— Истинно, господь-то велик и многомилостив к сирым, — закончил рыжий дьячок, тоже затесавшийся в мирскую ватагу.

III

Опять вечер, только уж поздний вечер. И стадо давно пригнали, и в ночное уехали. Тишь обняла сельскую улицу, млеющую от ласк прохладной росы ночной, задумчивую и печальную улицу, которую, как бы пугливую молодую невесту, жених-месяц обливает своими золотыми и серебряными блестками.

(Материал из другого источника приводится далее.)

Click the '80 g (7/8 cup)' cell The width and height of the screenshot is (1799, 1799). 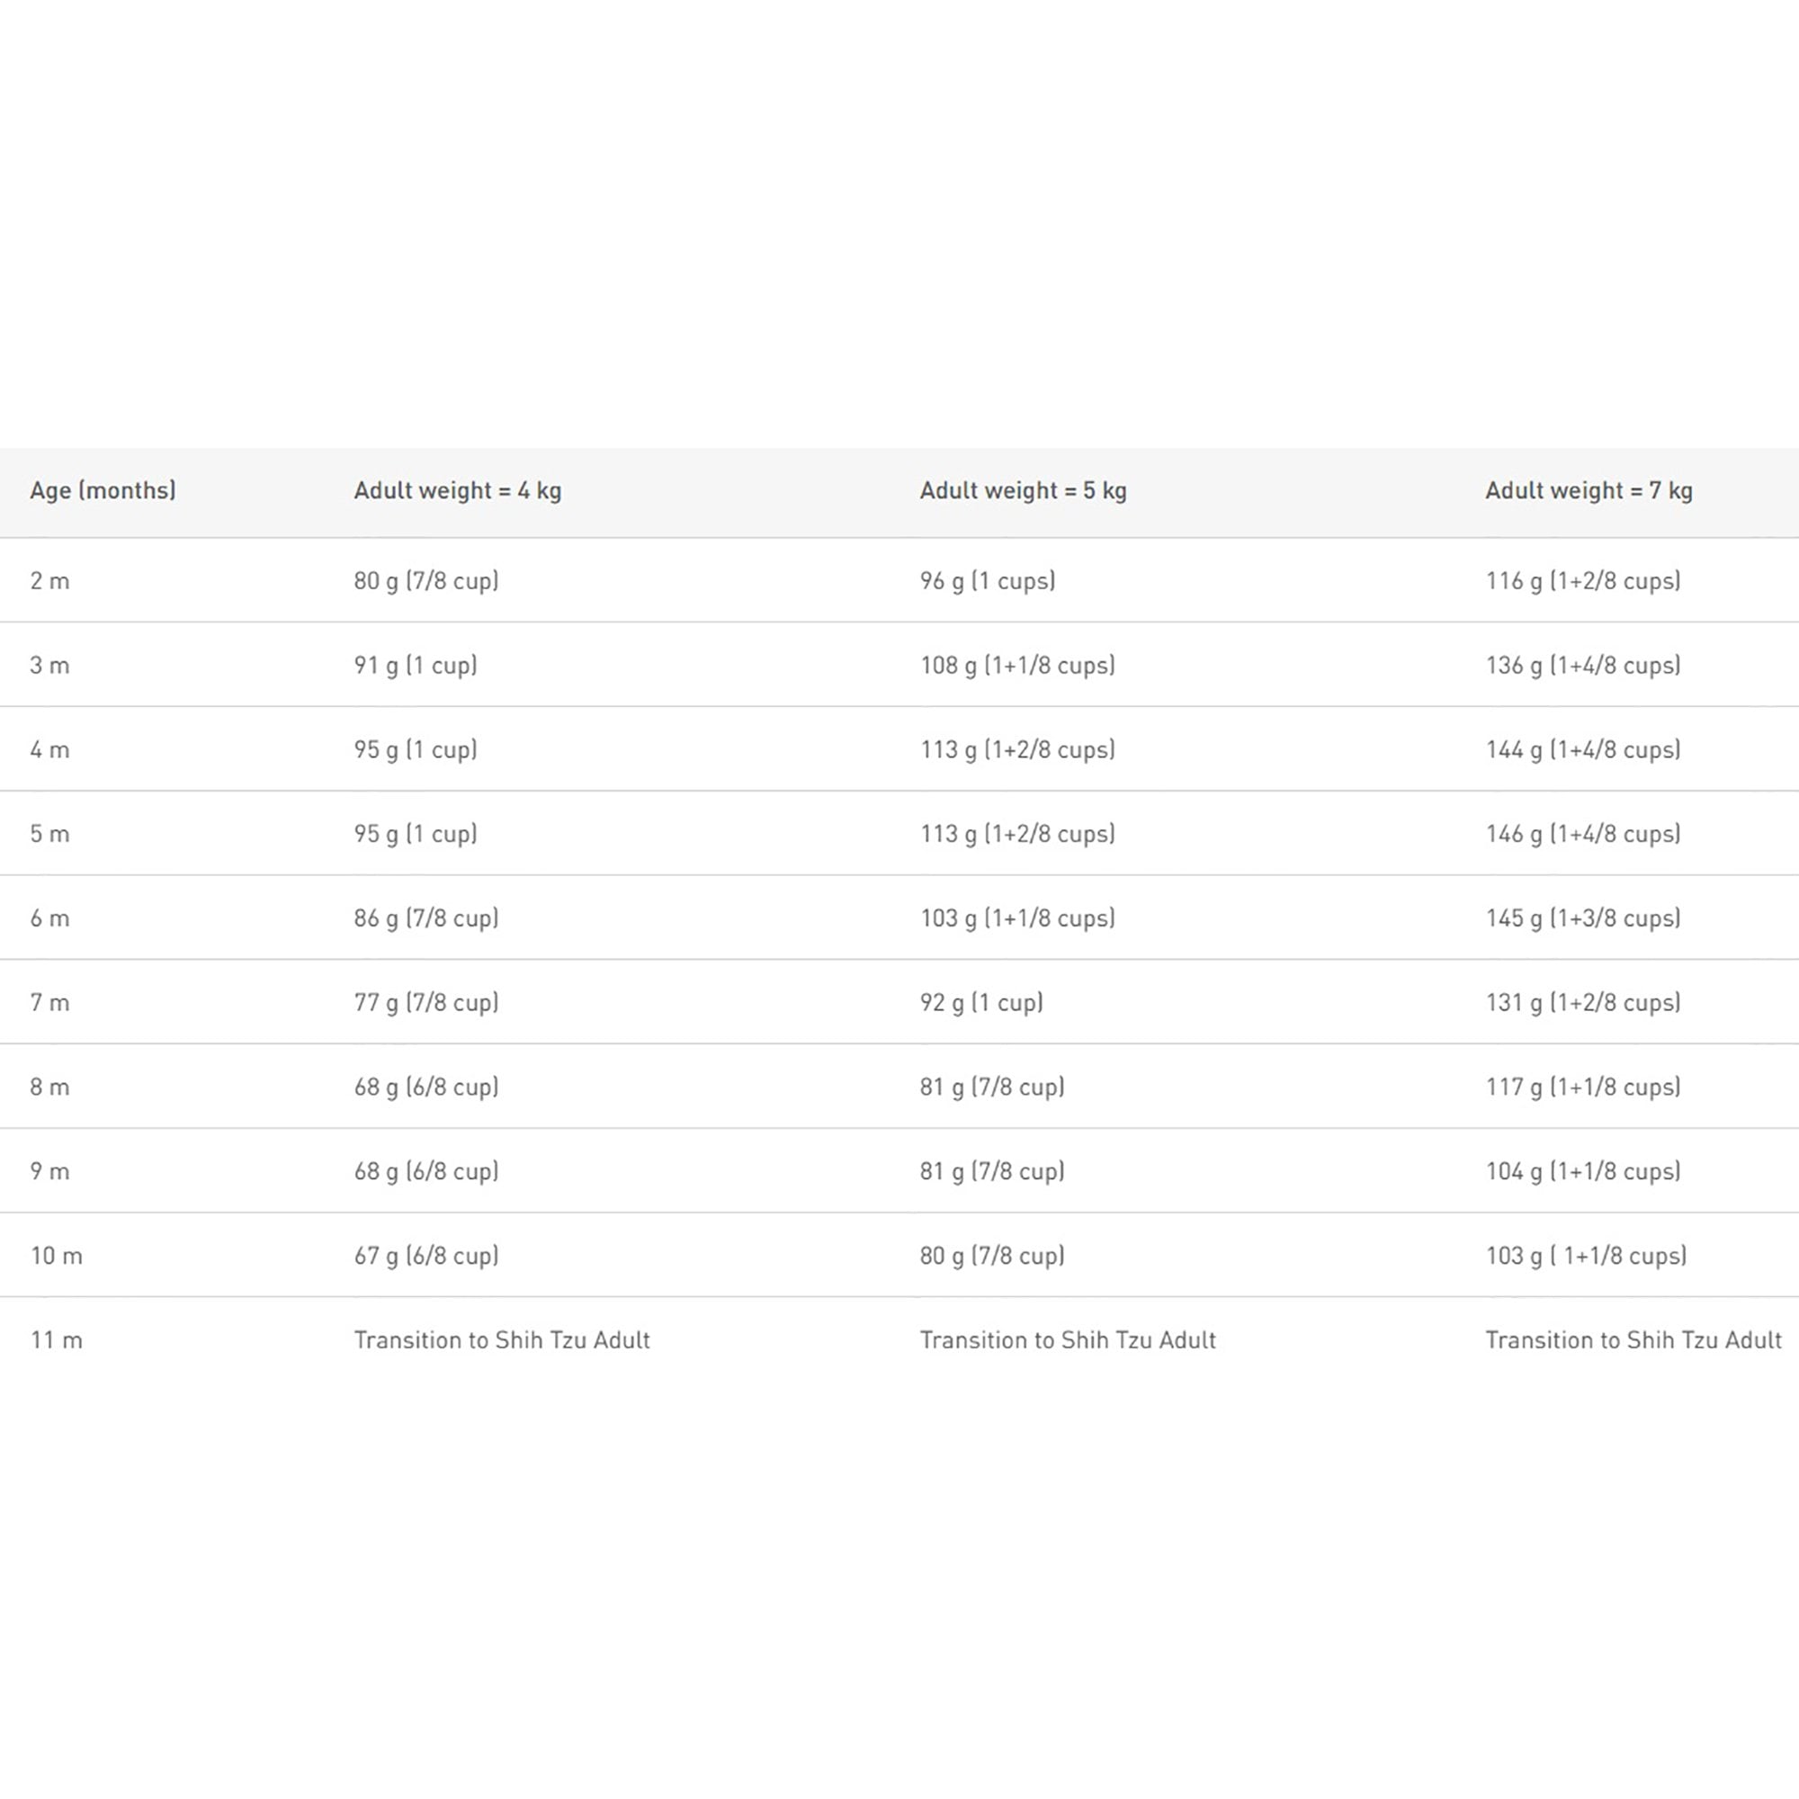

— Вот чудесно мы Козлиху просватали, — говорил соседу урезонивавший ее толстый мужик, возвращаясь с ним с великого пира.

— Просватать-то мы, сусед, точно что ее просватали, только же и миру суд у господа бога, сам знаешь, будет какой! Не будет там отлички-то богатым от бедных, пойми ты это. Ведь мы ее, Козлиху-то, за ее же добро с корнем вон вырвали.

— А рази она первая? — спрашивал толстяк. — Рази теперича мир без угощенья может прожить? Опять же она не бранись! Знает, что богатый мужик, а на задор лезла. Рази он ее одну за свою обиду искоренил? Ведь видела она, что мир с ним спорить не может.

— Знаем мы эти пословицы-то: с сильным не борись, с богатым не тягайся; все же таки господа бога мы позабыли, правду в кабаке пропили…

— О господи! господи! — боязливо прошептал толстый мужик, перекрестившись. — Все-то дела вино сочиняет.

— Васька! — громко раздался из глубины правления голос пьяного писаря.

— Чего изволите, Микита Иваныч? — отзывается сторож.